Safe Passage Fund Coalition is grateful for investment in Haywood County
RALEIGH, N.C. — In honor of Road Safety Week, the Safe Passage Fund Coalition applauds the North Carolina General Assembly for appropriating $2 million in funding for infrastructure to help reduce wildlife–vehicle collisions across the state. This infrastructure—which includes overpasses, underpasses and fencing along roads and highways—is critical in increasing safety along roadways for wildlife and humans alike.
“We are so grateful that the North Carolina General Assembly has prioritized funding to reduce wildlife–vehicle collisions on Interstate 40 near the Smokies in Haywood County,” said Jeff Hunter, Southern Appalachian director of National Parks Conservation Association, a Safe Passage Fund Coalition member. “This is a win-win for wildlife and the motoring public. We are hopeful that this investment will help leverage federal dollars to address this issue statewide.”

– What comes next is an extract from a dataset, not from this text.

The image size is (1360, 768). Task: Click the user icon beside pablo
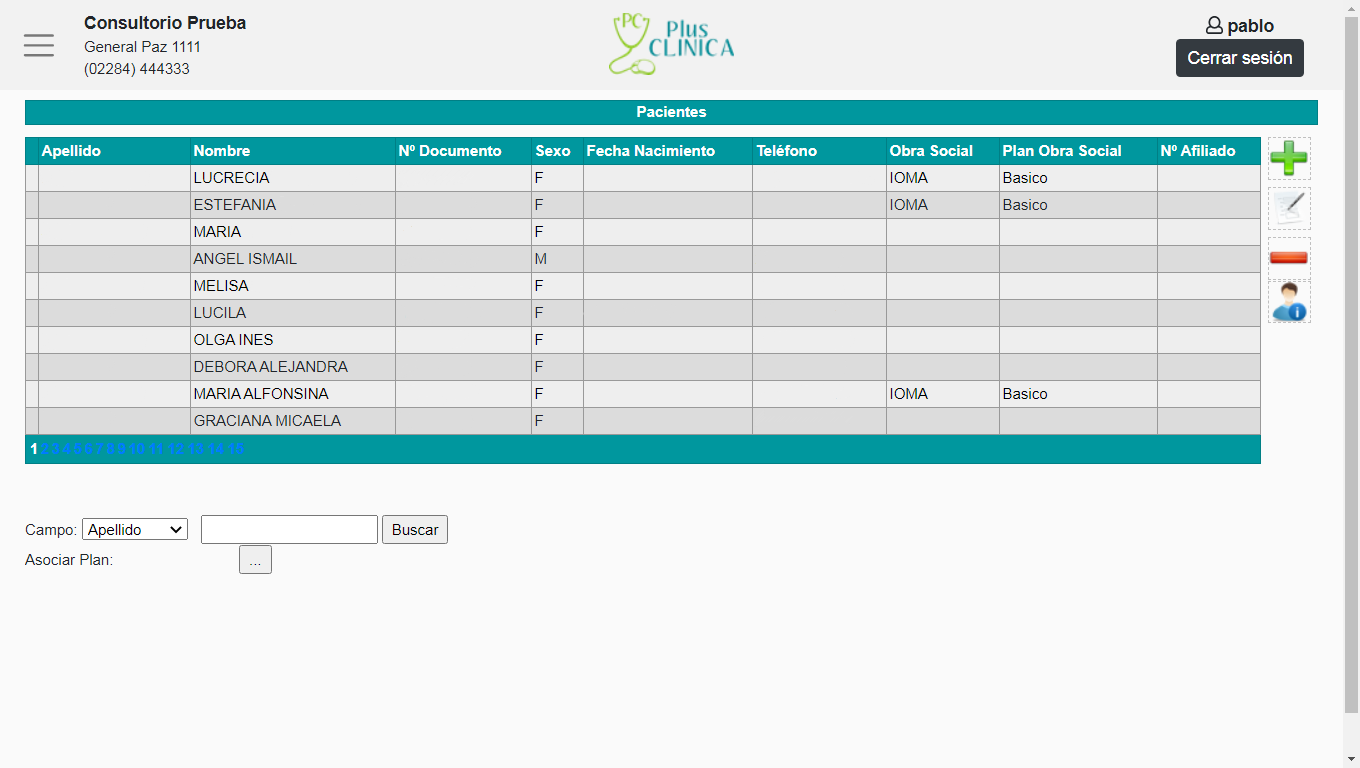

The N.C. Department of Transportation reports that the new funding in the budget will allow it to address three of the 13 Interstate 40 projects recommended by the Safe Passage Fund Coalition. Combined with the five projects that are already funded, this would bring the projects to a total of eight of the 13 recommended.
NCDOT plans to use the majority of the $2 million from this budget for additional wildlife fencing, planning, and the construction of a mitigation project at Hurricane Creek. The remaining funds will be used to develop estimates and feasibility plans for two potential wildlife overpasses, one bridge replacement, and two culvert replacements.
“NCDOT is excited to receive this funding and to continue the development and delivery of these important projects for Haywood County and western NC,” said Wanda Payne, NCDOT Division 14 engineer.
“North Carolina’s funding to support wildlife safe passage across roads will help provide habitat connectivity essential for the persistence of healthy wildlife populations, especially in the face of environmental changes that are increasingly transforming and fragmenting the landscape,” said Ben Prater, Safe Passage steering committee member and Southeast program director at Defenders of Wildlife, a member of the coalition.
NCDOT finished installing wildlife accommodations around the Harmon Den exit that include animal crossings on both sides of Cold Springs Creek, ungulate guards at all four ramps, and wildlife fencing around the interchange.
“Protecting wildlife from roadway collisions is critical for our infrastructure, the safety of motorists, natural ecosystems, and maintaining a positive image for North Carolina,” said Tim Gestwicki, CEO of North Carolina Wildlife Federation and chair of the Safe Passage Fund Coalition’s steering committee. “We are glad to see bipartisan support for this critically important work in our state.”